**YOUR TASK:** Quote every one of the rows below word for word, changing nothing.

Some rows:
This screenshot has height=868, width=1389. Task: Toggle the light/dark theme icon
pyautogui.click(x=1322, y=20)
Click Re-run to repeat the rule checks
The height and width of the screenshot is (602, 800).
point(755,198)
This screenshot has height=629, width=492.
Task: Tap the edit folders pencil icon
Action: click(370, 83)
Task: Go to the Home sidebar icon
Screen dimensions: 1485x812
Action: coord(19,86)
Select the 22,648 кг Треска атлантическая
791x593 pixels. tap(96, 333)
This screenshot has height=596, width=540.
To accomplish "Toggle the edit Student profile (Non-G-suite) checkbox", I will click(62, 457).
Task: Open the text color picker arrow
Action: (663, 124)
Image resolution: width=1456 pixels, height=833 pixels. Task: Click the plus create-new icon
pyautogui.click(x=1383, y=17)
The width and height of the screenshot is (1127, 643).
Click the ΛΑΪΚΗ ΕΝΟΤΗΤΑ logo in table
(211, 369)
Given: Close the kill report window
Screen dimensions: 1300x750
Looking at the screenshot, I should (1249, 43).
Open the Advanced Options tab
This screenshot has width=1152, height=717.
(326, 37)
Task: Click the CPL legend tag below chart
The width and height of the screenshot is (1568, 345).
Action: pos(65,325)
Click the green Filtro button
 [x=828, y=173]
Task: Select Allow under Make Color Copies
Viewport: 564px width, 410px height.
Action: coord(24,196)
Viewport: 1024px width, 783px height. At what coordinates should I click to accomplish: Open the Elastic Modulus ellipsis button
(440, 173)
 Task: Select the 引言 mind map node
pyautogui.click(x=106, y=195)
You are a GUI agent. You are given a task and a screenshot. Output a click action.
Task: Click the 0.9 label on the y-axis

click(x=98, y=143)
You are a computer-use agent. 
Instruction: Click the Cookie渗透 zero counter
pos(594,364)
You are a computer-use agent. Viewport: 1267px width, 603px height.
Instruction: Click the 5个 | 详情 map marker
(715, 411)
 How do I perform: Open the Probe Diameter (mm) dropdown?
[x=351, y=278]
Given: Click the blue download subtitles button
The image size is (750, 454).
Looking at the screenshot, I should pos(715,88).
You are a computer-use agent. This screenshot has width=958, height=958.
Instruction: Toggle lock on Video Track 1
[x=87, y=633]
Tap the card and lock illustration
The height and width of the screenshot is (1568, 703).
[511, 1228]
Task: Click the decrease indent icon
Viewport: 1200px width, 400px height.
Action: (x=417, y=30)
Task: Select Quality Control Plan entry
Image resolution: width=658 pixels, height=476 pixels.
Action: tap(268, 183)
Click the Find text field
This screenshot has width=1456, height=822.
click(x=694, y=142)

**ANSWER TO THE PROBLEM:**
This screenshot has height=868, width=1389. Task: Toggle the light/dark theme icon
pyautogui.click(x=1322, y=20)
Click Re-run to repeat the rule checks
The height and width of the screenshot is (602, 800).
point(755,198)
This screenshot has height=629, width=492.
Task: Tap the edit folders pencil icon
Action: click(370, 83)
Task: Go to the Home sidebar icon
Screen dimensions: 1485x812
Action: coord(19,86)
Select the 22,648 кг Треска атлантическая
791x593 pixels. tap(96, 333)
This screenshot has height=596, width=540.
To accomplish "Toggle the edit Student profile (Non-G-suite) checkbox", I will click(62, 457).
Task: Open the text color picker arrow
Action: (663, 124)
Image resolution: width=1456 pixels, height=833 pixels. Task: Click the plus create-new icon
pyautogui.click(x=1383, y=17)
The width and height of the screenshot is (1127, 643).
Click the ΛΑΪΚΗ ΕΝΟΤΗΤΑ logo in table
(211, 369)
Given: Close the kill report window
Screen dimensions: 1300x750
Looking at the screenshot, I should (1249, 43).
Open the Advanced Options tab
This screenshot has width=1152, height=717.
(326, 37)
Task: Click the CPL legend tag below chart
The width and height of the screenshot is (1568, 345).
Action: pos(65,325)
Click the green Filtro button
 [x=828, y=173]
Task: Select Allow under Make Color Copies
Viewport: 564px width, 410px height.
Action: coord(24,196)
Viewport: 1024px width, 783px height. At what coordinates should I click to accomplish: Open the Elastic Modulus ellipsis button
(440, 173)
 Task: Select the 引言 mind map node
pyautogui.click(x=106, y=195)
You are a GUI agent. You are given a task and a screenshot. Output a click action.
Task: Click the 0.9 label on the y-axis

click(x=98, y=143)
You are a computer-use agent. 
Instruction: Click the Cookie渗透 zero counter
pos(594,364)
You are a computer-use agent. Viewport: 1267px width, 603px height.
Instruction: Click the 5个 | 详情 map marker
(715, 411)
 How do I perform: Open the Probe Diameter (mm) dropdown?
[x=351, y=278]
Given: Click the blue download subtitles button
The image size is (750, 454).
Looking at the screenshot, I should pos(715,88).
You are a computer-use agent. This screenshot has width=958, height=958.
Instruction: Toggle lock on Video Track 1
[x=87, y=633]
Tap the card and lock illustration
The height and width of the screenshot is (1568, 703).
[511, 1228]
Task: Click the decrease indent icon
Viewport: 1200px width, 400px height.
Action: (x=417, y=30)
Task: Select Quality Control Plan entry
Image resolution: width=658 pixels, height=476 pixels.
Action: tap(268, 183)
Click the Find text field
This screenshot has width=1456, height=822.
click(x=694, y=142)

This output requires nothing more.